I recognize that these injuries are not substantially more severe than those suffered by the plaintiff in Taylor. However, in Taylor, even under the plaintiff's version of the facts, he had engaged in conduct that prompted the use of responsive *440 force. The Fourth Circuit found that his claimed injuries were no more serious than would have been caused by the use of the reasonable force he unquestionably provoked. Here, in contrast, if plaintiff's version of the facts is believed, the force used against him was entirely unprovoked, and he should have suffered no injuries whatsoever.

A separate order denying defendants' motion for summary judgment is being entered herewith.

 
ORDER

For the reasons stated in the memorandum entered herewith, it is, this 24th day of March 1999

ORDERED that defendants' motion for summary judgment be denied.

NOTES

[1] Taylor might be read as establishing the premise that if there is a discrepancy between a prisoner's description of his injuries and what is contained in the medical records, the contents of the records must be accepted as true for summary judgment purposes. I doubt this is what the Fourth Circuit intended, since such a premise is suspect. Although admissible as an exception to the hearsay rule, medical records have no higher status than other evidence. Therefore, as a doctrinal matter, if a plaintiff testifies to greater injuries than those reflected in the medical records and his testimony is not contradicted by objective findings in the records, a genuine dispute of material fact would seem to exist.
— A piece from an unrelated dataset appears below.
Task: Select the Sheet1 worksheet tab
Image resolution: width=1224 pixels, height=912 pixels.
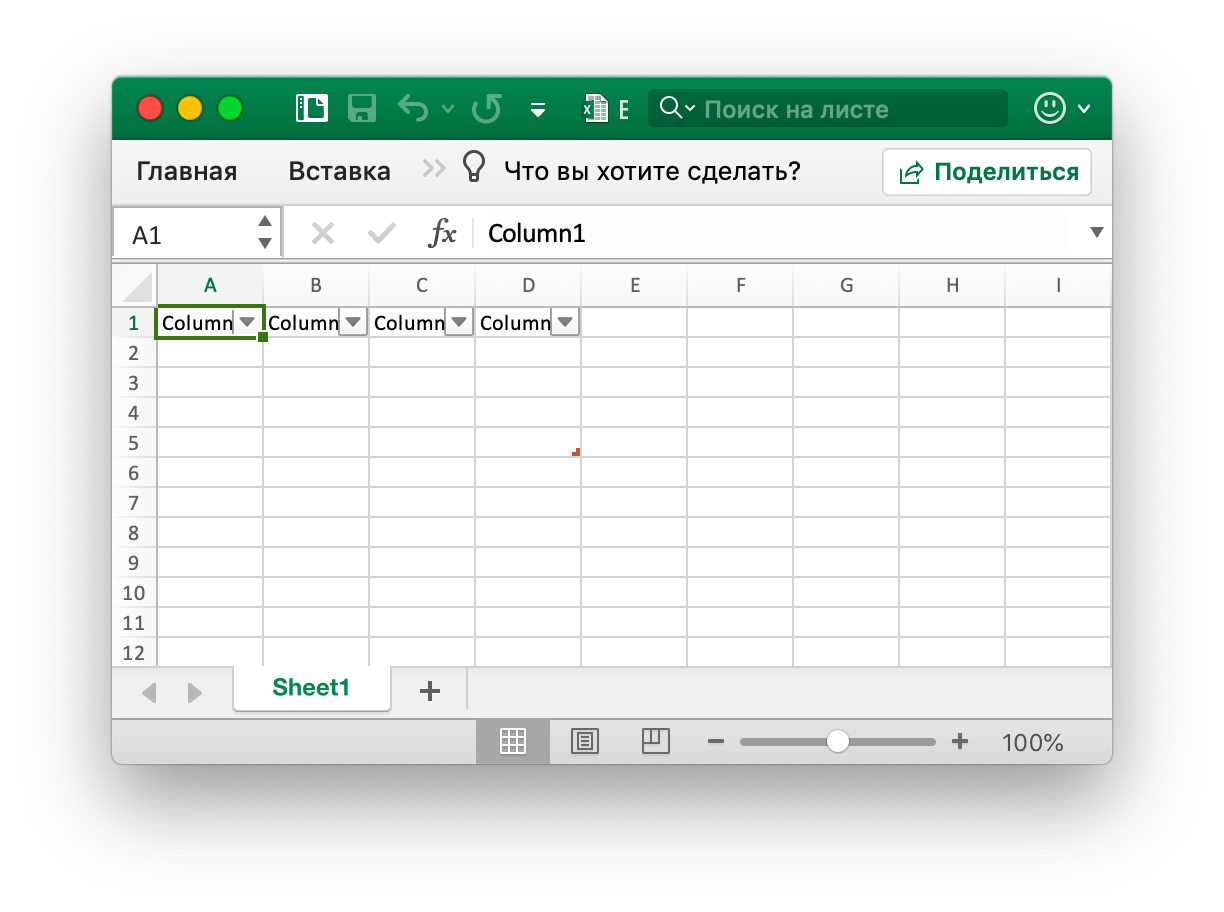Action: tap(311, 688)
Further, it would seem that the law must entertain the possibility that health care providers in a prison setting might bring certain biases to their occupation, be they caused by continuous exposure to inmates who may overstate their maladies, the need to maintain good working relationships with correctional officers, pressures exerted and felt within the chain of command, or, where medical services are being provided by a private contractor, a conscious or subconscious motive not to create problems that might result in nonrenewal of the contract. In making these observations I do not intend to impugn the integrity of medical care providers or imply that the records they maintain are dishonest. All I am saying is that, despite a legitimate concern that judicial resources not be wasted in resolving frivolous prisoner cases, courts should be hesitant to adopt in such cases an ad hoc rule they would not apply in other contexts.